● **LISTING**:
--- BEGIN ---

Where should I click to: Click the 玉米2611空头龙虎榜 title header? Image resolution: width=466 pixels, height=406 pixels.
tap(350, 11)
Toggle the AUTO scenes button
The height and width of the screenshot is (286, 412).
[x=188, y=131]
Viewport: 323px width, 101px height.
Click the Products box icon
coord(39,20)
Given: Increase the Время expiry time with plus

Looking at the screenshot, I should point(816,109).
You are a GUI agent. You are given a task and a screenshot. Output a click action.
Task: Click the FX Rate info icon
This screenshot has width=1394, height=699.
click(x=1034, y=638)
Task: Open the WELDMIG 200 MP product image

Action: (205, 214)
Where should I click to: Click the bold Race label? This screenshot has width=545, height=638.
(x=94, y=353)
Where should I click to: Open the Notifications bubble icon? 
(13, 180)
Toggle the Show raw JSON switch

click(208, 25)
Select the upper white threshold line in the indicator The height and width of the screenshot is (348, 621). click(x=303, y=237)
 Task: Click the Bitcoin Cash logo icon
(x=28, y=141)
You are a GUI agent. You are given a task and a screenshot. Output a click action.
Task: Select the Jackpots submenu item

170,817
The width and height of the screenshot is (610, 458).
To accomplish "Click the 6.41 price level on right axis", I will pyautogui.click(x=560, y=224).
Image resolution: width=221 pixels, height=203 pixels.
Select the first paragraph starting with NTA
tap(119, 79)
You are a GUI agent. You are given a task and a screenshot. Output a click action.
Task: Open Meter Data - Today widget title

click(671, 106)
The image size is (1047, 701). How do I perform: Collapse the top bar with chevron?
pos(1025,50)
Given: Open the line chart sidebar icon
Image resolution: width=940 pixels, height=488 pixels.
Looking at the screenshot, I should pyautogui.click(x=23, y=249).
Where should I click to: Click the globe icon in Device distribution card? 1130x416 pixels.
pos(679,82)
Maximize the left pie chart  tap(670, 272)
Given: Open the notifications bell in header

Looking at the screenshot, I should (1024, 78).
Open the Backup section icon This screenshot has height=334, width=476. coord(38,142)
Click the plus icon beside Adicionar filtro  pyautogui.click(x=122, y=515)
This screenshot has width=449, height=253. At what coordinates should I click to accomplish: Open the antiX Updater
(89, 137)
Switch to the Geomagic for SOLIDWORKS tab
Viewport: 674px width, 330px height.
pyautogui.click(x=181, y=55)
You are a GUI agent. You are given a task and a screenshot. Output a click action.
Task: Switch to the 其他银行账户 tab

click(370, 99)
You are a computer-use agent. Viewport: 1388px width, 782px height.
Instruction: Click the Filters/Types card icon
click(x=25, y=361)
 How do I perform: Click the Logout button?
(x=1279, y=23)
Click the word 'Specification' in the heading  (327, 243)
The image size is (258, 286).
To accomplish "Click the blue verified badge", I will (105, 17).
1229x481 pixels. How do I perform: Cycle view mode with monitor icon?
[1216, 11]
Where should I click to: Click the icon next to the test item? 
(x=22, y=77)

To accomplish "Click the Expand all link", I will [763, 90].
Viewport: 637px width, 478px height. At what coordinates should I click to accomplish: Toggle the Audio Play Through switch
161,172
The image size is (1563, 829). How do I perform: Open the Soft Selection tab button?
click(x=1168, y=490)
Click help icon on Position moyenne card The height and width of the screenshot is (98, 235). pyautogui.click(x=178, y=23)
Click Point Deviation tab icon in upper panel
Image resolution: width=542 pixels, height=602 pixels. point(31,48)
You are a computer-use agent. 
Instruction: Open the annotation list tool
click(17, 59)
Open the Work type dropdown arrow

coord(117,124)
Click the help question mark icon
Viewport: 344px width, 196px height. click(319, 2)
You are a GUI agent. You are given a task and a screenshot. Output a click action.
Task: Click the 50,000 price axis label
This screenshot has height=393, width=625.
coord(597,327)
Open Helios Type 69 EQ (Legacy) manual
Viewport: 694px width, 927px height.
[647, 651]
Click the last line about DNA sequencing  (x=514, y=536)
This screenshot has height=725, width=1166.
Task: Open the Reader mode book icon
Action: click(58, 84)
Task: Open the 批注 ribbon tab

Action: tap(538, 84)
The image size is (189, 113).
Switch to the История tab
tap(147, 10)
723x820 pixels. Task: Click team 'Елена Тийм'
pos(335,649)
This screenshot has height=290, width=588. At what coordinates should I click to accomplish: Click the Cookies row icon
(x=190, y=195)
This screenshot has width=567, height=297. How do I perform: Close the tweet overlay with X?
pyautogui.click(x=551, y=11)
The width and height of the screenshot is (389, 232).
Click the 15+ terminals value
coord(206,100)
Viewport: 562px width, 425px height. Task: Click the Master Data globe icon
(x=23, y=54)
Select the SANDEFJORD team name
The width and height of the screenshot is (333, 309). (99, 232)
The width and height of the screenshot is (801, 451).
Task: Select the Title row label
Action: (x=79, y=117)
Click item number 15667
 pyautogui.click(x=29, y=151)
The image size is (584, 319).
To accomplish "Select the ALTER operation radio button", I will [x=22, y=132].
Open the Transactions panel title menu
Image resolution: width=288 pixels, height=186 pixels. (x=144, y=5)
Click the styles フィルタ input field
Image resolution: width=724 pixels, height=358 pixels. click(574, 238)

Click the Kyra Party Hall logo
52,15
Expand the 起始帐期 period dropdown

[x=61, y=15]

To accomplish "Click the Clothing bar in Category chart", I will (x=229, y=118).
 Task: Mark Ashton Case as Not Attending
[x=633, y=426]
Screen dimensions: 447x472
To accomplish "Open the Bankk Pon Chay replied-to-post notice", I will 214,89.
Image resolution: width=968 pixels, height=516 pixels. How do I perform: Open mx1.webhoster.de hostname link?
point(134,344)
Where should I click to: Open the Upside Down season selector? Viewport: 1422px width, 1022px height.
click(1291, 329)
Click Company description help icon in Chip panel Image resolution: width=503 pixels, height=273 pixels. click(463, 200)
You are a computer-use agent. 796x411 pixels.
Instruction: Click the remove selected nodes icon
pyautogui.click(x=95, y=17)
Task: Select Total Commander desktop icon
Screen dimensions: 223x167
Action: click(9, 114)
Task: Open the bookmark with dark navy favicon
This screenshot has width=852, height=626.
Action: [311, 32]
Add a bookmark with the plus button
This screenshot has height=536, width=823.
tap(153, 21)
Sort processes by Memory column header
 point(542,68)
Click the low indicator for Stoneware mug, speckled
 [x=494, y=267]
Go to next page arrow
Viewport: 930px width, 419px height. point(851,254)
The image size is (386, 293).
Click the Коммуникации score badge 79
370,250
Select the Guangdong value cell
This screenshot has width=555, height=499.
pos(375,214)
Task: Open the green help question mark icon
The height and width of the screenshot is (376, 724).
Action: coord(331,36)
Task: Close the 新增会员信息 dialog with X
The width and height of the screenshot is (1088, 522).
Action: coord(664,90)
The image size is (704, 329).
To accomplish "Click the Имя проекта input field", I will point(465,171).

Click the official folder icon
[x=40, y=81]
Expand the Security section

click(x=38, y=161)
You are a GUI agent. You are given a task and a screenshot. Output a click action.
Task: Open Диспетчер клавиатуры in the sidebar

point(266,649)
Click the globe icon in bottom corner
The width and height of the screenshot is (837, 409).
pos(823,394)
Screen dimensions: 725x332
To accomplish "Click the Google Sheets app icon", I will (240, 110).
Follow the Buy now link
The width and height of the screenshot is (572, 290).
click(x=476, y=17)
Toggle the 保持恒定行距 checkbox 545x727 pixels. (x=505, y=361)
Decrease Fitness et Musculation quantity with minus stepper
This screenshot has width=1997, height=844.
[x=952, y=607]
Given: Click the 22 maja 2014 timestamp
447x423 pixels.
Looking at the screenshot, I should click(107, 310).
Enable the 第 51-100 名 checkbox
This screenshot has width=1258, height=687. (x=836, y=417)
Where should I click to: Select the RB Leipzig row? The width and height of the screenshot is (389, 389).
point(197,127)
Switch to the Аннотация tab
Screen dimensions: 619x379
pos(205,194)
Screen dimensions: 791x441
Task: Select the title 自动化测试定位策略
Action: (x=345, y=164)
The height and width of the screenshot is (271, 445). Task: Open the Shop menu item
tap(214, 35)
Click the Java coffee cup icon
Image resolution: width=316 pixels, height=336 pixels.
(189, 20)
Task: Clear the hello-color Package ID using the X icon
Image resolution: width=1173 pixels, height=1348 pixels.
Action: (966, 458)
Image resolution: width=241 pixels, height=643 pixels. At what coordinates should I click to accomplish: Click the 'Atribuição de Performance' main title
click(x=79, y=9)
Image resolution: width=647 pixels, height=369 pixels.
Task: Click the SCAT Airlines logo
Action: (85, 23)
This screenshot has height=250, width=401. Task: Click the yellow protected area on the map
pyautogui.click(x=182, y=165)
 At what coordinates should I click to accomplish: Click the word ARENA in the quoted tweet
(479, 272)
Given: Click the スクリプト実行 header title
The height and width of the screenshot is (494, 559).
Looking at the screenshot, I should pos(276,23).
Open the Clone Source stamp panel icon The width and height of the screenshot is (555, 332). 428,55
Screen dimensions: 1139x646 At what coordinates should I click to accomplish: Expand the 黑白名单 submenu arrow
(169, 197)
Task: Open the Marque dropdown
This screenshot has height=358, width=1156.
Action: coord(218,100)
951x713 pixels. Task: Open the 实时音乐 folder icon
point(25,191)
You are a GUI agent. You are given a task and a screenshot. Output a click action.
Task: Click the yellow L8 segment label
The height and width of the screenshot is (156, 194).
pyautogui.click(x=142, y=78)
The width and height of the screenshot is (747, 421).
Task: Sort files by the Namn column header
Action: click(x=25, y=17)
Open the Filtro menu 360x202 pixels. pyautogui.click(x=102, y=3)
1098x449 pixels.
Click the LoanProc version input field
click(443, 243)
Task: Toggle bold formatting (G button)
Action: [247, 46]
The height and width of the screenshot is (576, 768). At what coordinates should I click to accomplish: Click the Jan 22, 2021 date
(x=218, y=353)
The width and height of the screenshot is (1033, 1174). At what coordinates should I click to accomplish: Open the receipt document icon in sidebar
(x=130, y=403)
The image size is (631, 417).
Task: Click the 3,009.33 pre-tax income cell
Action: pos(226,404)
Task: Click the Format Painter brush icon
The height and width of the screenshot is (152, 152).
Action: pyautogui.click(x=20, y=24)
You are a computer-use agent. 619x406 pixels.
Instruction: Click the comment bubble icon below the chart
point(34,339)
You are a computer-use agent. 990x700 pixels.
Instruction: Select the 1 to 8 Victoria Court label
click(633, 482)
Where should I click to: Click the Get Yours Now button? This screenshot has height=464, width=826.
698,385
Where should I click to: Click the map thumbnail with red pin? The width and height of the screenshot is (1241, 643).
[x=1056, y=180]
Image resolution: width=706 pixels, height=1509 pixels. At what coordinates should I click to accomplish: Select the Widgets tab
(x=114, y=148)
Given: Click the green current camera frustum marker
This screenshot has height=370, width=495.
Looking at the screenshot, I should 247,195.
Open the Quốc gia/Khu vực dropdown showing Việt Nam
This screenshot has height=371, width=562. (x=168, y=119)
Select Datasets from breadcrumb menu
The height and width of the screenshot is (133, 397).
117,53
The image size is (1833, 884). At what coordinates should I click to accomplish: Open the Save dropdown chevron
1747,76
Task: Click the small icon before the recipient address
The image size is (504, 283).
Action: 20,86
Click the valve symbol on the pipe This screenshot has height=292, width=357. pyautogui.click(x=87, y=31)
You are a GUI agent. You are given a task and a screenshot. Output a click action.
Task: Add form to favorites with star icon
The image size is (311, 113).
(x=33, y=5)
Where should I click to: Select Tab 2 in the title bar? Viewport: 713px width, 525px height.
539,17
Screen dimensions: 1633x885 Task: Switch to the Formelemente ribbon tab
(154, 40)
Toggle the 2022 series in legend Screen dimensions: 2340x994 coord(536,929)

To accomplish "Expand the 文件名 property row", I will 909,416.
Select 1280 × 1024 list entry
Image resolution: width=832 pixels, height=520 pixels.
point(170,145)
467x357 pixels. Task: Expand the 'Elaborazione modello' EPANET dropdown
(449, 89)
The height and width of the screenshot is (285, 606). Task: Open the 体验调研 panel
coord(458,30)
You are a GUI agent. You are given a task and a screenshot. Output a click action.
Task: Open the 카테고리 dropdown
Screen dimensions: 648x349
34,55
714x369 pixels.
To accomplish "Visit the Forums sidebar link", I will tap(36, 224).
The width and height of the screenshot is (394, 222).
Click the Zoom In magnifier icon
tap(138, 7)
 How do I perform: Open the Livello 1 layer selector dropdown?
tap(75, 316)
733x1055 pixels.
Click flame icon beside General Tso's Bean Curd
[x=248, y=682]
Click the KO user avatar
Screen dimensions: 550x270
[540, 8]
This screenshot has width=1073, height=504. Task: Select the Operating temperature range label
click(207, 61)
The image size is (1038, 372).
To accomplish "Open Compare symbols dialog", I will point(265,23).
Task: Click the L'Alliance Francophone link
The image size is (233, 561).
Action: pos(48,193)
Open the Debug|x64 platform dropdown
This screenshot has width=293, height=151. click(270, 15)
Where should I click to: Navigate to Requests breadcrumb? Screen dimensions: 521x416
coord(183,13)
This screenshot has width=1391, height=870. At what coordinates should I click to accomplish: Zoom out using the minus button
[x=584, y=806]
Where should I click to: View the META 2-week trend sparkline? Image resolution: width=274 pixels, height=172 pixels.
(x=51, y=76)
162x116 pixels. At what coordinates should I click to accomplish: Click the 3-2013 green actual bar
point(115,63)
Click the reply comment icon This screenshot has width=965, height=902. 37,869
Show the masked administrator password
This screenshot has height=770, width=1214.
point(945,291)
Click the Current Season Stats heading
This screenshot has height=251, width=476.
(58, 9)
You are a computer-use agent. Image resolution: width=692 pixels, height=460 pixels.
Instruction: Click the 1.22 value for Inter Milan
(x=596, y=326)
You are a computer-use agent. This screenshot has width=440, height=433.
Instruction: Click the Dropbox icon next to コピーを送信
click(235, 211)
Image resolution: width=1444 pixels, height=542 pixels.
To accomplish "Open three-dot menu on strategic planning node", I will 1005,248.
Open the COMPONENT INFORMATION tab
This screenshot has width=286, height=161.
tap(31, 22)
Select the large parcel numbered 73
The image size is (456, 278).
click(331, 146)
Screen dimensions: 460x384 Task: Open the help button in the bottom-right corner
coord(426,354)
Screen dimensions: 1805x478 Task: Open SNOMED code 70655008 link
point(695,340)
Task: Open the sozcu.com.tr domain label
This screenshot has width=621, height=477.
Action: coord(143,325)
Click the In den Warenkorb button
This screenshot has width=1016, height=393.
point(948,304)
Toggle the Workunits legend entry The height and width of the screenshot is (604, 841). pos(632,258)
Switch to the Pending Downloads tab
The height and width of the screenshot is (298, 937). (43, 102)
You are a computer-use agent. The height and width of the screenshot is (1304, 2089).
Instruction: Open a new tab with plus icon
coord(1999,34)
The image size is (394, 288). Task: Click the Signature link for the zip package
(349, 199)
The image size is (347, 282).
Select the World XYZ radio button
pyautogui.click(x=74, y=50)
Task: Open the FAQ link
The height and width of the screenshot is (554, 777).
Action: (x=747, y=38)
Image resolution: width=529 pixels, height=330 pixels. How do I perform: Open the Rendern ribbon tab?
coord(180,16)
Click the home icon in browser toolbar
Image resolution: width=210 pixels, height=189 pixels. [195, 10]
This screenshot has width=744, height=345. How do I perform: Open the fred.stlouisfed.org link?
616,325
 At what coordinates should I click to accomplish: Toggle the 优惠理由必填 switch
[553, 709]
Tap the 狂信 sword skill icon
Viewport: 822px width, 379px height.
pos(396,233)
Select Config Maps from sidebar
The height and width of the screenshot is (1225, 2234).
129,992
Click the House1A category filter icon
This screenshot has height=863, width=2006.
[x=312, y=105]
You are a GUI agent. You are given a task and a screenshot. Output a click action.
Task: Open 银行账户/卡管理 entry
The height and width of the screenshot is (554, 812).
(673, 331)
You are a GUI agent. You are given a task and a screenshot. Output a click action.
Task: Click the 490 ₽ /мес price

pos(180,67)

--- END ---

● **TASK**:
Rewrite the records starting at the line that contains "Screen dimensions: 447x472" and ending after the line that contains "click(1291, 329)", with "season selector" replaced by "season menu" and everything else unchanged.

● **THE COMPLETED TASK**:
Screen dimensions: 447x472
To accomplish "Open the Bankk Pon Chay replied-to-post notice", I will 214,89.
Image resolution: width=968 pixels, height=516 pixels. How do I perform: Open mx1.webhoster.de hostname link?
point(134,344)
Where should I click to: Open the Upside Down season menu? Viewport: 1422px width, 1022px height.
click(1291, 329)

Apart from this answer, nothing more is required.